For starters, last month's non farm payroll report showed the economy added 243,000 jobs in January, enough to push the unemployment rate down to 8.3%, and 93,000 more than economists were expecting. The gain was largely the result of a substantial uptick in service sector jobs--this is key, as many analysts believe that manufacturing alone cannot fuel the economic recovery. The brighter employment picture seems to be making Americans feel better about the economy as consumer sentiment surged to its highest level in a year in February. Additionally, manufacturing activity as measured by the ISM, hit its highest level in half a year last month. Add to all of this the fact that, for the time being at least, a disorderly Greek default has been averted and the ECB's Long Term Refinancing Operations seem to have succeeded in stabilizing the market for Italian and Spanish sovereign debt, and you have made a decent bull case for the market going forward.

Having said this, it is worth noting that often the best time to sell is when everyone else is buying. Now may be that time. The bear case has several components, the first is the geopolitical component.

Currently, there are two significant political problems that, when taken together, have introduced a considerable amount of uncertainty into the market. First, Iran has effectively created a floor under crude prices by cutting-off oil exports to Britain and France and by continually ratcheting-up its rhetoric regarding the closure of the Strait of Hormuz through which around 30% of the world's seaborne oil travels. The decision to cut exports is a preemptive move designed to punish France and Britain for their participation in an embargo of Iranian oil set to begin on July 1st--the embargo is an attempt by European nations to punish Iran for its rogue nuclear program. While the disruptions to the oil market are themselves disconcerting, the real concern is that Iran will conduct a preemptive strike on Israel to prevent Tel Aviv from bombing its nuclear sites.

The second political problem investors should keep their eyes on is the civil war currently raging in Syria. While its direct implications for stocks are few, it could certainly introduce more uncertainty into markets if the situation worsens, necessitating intervention by NATO or U.S. forces to put an end to the violence.

The second component of the bear case for stocks is the economic component. While the data has been reasonably positive this year, the fact that consumer spending has virtually flat-lined is cause for concern. Consumer spending accounts for around 70% of U.S. economic activity. After gaining some momentum midway through 2011, spending ground to a standstill during the last three months of the year even as consumer credit expanded--accounting for inflation, spending actually fell .1% in December. Rising oil prices pose a real threat to spending going forward as consumers are less likely to spend when they perceive that gas prices will continue to rise for the foreseeable future.

The third, and perhaps the most critical component of the bear case for stocks concerns the European debt crisis. Put simply: nothing is fixed. The second bailout awarded to Greece is little more than a quick fix to avoid a catastrophic March 20 default. The country will default sooner or later and delaying the inevitable is likely to make the event that much more painful when it actually occurs. Another concern is that the ECB has no current plans to implement a third round of LTROs after next week's second offering. Although difficult to prove conclusively, it is widely believed that the ECB's three year, low interest loans to eurozone banks are largely responsible for preventing a disastrous spike in Italy and Spain's borrowing costs which, had it occurred, could have caused the two countries to go the way of Greece. In the absence of further stimulus, many wonder if borrowing costs will start to rise once again, an event which could plunge the eurozone right back into crisis mode.

> [EXERCISE DETAILS]:
Could you reproduce the stock market commentary above word for word, starting with "The second component" and going on through "the foreseeable future."?

> [EXCERPTED DATA]:
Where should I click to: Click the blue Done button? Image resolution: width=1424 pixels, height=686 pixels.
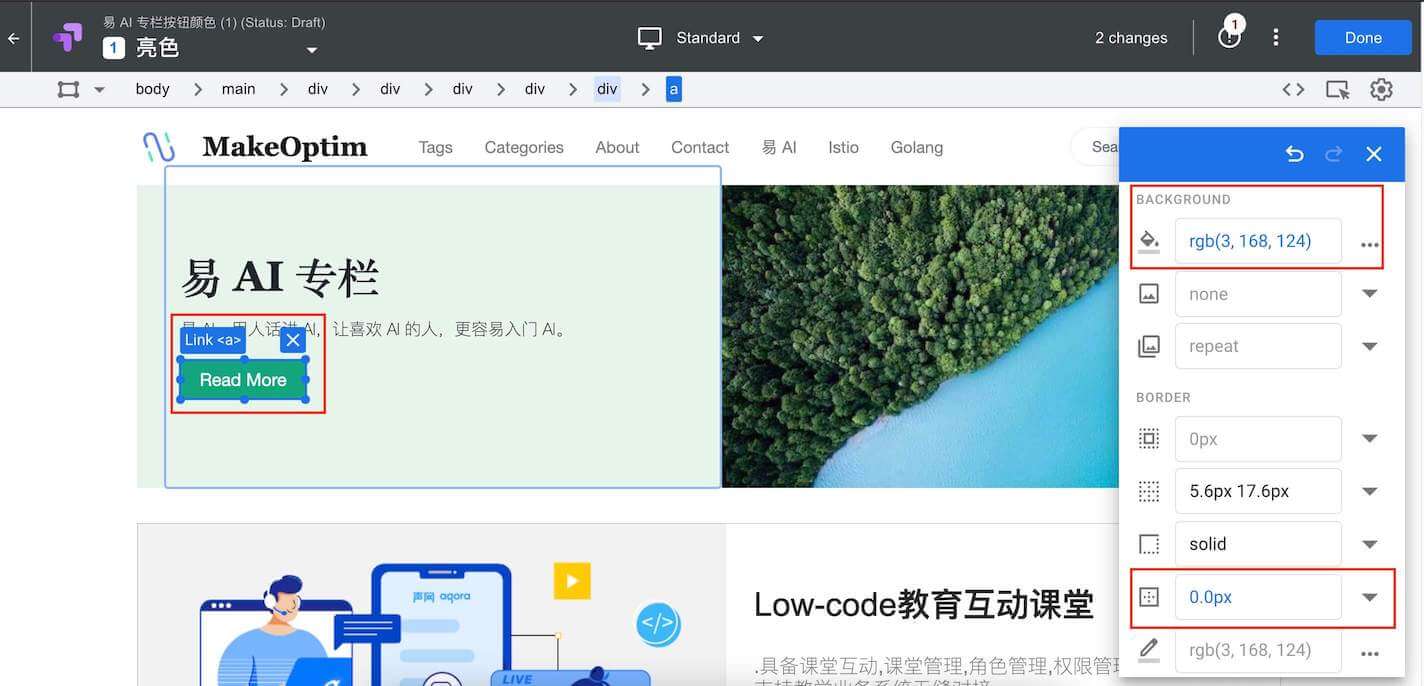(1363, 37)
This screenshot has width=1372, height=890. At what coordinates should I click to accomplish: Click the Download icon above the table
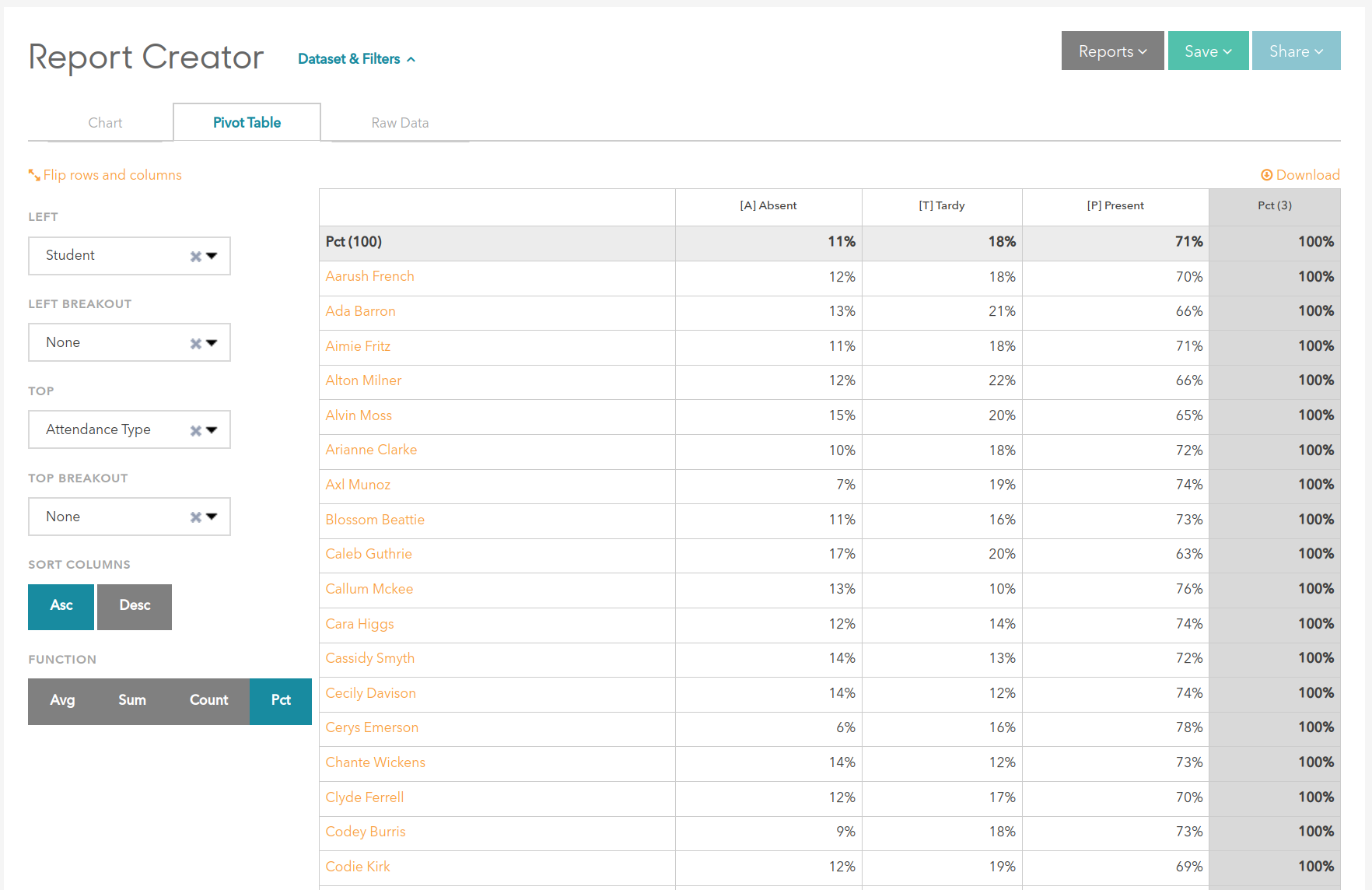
* * *
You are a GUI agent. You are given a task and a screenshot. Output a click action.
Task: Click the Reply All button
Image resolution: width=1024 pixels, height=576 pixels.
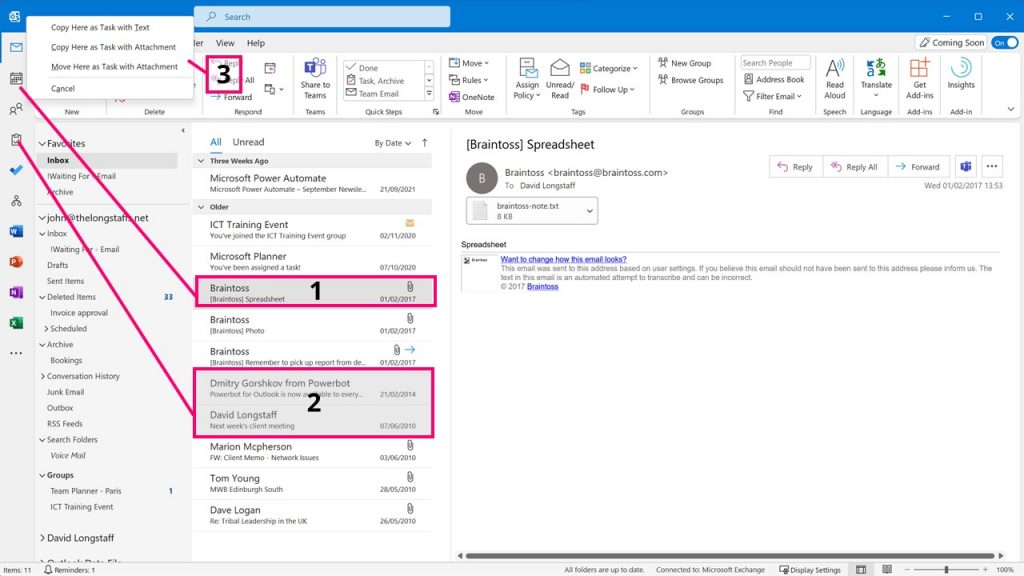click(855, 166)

> [FINAL RESULT]:
The second component of the bear case for stocks is the economic component. While the data has been reasonably positive this year, the fact that consumer spending has virtually flat-lined is cause for concern. Consumer spending accounts for around 70% of U.S. economic activity. After gaining some momentum midway through 2011, spending ground to a standstill during the last three months of the year even as consumer credit expanded--accounting for inflation, spending actually fell .1% in December. Rising oil prices pose a real threat to spending going forward as consumers are less likely to spend when they perceive that gas prices will continue to rise for the foreseeable future.